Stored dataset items
-=-=-

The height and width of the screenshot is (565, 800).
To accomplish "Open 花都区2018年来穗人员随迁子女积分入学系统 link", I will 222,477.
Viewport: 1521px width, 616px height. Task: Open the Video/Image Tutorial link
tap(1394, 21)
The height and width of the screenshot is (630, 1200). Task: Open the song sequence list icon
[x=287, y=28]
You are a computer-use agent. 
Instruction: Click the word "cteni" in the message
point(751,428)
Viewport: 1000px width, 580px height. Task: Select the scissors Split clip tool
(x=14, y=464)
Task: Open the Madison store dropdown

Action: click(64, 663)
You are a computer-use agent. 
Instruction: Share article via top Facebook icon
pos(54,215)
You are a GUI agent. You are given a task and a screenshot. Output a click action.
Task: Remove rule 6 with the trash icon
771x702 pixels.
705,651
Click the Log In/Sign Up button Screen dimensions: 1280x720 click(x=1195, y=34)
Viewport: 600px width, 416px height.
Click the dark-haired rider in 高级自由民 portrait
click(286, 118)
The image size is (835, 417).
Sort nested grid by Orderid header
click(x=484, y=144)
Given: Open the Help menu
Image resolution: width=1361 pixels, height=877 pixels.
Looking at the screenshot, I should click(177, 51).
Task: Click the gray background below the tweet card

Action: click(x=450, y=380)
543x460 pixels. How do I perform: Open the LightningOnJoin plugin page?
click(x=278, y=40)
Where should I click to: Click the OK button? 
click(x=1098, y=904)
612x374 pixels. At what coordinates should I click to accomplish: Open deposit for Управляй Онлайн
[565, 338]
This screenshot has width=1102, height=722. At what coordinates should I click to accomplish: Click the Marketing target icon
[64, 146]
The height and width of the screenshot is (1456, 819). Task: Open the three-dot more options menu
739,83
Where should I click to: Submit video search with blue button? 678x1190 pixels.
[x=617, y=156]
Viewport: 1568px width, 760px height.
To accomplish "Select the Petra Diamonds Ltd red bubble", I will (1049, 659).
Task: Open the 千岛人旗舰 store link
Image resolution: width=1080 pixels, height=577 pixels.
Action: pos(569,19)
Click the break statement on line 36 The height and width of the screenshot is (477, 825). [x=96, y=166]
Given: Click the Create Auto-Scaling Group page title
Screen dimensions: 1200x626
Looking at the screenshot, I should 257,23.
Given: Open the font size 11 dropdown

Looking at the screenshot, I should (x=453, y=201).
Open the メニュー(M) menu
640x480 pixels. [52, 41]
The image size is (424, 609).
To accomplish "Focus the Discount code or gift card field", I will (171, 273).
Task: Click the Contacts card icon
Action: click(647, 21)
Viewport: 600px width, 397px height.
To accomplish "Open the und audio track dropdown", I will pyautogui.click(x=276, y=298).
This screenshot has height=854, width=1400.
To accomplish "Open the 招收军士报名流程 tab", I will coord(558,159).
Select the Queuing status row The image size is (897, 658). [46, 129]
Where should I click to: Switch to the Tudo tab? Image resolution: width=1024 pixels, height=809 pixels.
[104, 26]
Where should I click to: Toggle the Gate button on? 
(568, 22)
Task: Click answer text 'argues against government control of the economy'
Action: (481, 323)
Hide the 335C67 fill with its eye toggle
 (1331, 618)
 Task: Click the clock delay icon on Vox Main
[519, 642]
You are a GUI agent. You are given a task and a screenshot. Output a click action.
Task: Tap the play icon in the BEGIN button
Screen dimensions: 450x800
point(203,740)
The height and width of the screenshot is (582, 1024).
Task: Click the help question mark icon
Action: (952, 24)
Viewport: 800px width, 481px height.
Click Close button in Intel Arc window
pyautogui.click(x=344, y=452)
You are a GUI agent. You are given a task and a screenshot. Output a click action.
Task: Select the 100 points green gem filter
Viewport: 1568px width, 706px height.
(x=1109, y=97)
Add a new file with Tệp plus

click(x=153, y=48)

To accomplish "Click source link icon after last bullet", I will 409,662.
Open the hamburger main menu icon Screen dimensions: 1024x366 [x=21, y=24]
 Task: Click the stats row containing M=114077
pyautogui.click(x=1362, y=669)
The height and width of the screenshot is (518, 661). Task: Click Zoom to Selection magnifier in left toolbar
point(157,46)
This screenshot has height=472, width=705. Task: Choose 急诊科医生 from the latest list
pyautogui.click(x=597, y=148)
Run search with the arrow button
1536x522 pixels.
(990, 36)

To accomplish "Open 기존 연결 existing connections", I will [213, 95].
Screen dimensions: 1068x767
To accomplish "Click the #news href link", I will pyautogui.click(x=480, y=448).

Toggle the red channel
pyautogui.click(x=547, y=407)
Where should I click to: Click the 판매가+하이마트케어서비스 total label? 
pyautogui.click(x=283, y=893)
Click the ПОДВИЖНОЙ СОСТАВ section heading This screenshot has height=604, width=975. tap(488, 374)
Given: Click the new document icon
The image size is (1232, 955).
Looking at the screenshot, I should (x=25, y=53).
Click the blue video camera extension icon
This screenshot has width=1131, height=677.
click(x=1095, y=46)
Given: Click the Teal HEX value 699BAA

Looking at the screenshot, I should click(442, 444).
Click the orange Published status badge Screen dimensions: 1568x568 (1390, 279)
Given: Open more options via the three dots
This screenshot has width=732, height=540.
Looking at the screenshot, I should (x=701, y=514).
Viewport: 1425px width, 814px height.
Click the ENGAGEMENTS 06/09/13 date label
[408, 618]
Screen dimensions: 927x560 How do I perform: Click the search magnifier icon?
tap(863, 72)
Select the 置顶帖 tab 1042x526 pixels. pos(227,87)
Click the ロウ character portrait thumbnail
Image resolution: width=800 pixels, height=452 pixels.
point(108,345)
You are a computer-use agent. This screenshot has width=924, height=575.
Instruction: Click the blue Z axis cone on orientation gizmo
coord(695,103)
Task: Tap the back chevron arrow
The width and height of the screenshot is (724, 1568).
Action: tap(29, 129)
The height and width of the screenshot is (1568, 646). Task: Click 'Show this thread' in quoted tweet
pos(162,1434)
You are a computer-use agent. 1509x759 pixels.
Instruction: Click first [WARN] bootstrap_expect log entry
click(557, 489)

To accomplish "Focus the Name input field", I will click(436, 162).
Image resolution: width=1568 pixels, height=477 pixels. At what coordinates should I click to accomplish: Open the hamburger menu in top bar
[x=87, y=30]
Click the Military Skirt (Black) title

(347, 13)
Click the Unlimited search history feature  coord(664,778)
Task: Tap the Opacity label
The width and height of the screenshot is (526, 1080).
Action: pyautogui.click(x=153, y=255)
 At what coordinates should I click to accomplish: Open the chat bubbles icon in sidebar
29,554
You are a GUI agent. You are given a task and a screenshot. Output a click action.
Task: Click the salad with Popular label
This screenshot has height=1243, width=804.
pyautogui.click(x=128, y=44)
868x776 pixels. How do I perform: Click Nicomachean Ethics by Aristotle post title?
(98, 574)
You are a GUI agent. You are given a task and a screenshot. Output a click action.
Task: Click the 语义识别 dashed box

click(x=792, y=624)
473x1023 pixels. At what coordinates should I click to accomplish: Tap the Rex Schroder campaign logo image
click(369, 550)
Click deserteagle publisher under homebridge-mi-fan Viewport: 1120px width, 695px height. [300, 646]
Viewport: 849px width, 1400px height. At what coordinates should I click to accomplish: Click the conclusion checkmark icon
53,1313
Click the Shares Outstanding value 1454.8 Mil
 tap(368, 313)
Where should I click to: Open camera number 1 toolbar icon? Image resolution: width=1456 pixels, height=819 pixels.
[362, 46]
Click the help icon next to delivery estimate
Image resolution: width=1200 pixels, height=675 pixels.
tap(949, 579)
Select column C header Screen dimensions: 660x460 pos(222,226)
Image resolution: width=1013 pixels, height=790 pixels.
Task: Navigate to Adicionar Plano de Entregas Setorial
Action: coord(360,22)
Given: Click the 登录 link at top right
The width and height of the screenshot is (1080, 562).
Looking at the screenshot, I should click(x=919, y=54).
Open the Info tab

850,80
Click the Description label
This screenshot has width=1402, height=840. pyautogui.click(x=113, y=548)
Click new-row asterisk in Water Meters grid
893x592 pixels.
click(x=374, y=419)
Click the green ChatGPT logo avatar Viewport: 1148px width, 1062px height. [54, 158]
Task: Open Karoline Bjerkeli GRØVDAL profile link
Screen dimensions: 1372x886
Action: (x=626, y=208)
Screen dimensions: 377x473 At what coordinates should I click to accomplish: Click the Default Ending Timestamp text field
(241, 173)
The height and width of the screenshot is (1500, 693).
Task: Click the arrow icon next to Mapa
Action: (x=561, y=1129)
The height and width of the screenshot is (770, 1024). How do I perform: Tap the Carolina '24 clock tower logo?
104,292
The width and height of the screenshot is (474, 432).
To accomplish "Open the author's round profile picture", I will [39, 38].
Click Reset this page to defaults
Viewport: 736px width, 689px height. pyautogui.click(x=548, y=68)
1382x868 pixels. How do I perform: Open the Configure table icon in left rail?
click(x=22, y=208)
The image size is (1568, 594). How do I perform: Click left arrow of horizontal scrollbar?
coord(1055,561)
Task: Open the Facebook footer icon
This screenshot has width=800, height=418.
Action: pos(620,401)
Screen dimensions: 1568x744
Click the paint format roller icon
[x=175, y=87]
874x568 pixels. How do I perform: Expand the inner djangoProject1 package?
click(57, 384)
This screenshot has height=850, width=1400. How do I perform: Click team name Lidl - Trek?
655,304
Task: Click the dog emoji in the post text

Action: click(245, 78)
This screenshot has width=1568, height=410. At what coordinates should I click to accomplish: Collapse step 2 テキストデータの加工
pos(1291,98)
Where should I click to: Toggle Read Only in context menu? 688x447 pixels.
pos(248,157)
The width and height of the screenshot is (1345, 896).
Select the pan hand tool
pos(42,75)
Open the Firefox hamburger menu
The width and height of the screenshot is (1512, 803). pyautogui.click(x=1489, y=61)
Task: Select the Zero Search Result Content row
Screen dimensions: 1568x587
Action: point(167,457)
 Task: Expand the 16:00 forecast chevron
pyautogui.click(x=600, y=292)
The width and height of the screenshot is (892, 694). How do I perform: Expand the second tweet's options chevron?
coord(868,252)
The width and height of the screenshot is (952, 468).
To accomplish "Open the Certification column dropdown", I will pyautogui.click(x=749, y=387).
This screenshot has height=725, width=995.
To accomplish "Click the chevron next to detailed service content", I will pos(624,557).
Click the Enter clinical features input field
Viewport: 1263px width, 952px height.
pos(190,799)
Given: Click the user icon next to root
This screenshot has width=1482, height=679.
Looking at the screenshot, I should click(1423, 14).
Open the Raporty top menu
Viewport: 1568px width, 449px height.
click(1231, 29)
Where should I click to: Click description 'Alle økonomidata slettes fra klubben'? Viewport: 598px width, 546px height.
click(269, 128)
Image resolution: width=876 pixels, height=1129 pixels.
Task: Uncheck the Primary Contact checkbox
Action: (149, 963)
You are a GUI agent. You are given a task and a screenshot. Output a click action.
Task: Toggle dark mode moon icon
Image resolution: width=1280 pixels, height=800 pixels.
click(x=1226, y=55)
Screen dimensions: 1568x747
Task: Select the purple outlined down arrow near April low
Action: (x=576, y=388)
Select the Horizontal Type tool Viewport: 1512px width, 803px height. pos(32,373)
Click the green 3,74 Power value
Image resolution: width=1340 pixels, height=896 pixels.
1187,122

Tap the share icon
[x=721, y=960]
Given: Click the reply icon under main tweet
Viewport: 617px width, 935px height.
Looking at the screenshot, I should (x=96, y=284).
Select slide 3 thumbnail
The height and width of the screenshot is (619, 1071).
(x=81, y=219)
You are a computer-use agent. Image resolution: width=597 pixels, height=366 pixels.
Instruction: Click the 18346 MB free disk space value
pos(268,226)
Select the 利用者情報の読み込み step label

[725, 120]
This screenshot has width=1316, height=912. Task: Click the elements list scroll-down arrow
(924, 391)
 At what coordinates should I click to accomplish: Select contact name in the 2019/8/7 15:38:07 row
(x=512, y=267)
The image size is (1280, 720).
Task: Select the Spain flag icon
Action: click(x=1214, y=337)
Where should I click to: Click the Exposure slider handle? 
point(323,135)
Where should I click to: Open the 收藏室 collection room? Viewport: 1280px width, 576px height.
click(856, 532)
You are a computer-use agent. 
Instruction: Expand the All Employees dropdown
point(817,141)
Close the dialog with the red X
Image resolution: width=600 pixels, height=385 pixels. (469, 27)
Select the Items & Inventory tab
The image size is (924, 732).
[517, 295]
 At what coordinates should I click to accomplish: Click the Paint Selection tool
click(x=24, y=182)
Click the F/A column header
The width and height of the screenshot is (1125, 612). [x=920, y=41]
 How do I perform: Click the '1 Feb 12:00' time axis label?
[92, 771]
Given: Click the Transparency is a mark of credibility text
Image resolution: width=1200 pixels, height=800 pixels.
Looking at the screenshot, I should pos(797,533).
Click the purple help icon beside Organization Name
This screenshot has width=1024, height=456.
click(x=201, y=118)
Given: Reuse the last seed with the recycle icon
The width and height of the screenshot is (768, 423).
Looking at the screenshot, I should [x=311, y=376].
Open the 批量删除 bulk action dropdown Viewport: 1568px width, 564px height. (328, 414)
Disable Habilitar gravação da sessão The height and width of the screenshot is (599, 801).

-=-=-

**Exercise goal**
Pull each line containing "status" from the records.

**Output for this exercise**
Select the Queuing status row The image size is (897, 658). [46, 129]
Click the orange Published status badge Screen dimensions: 1568x568 (1390, 279)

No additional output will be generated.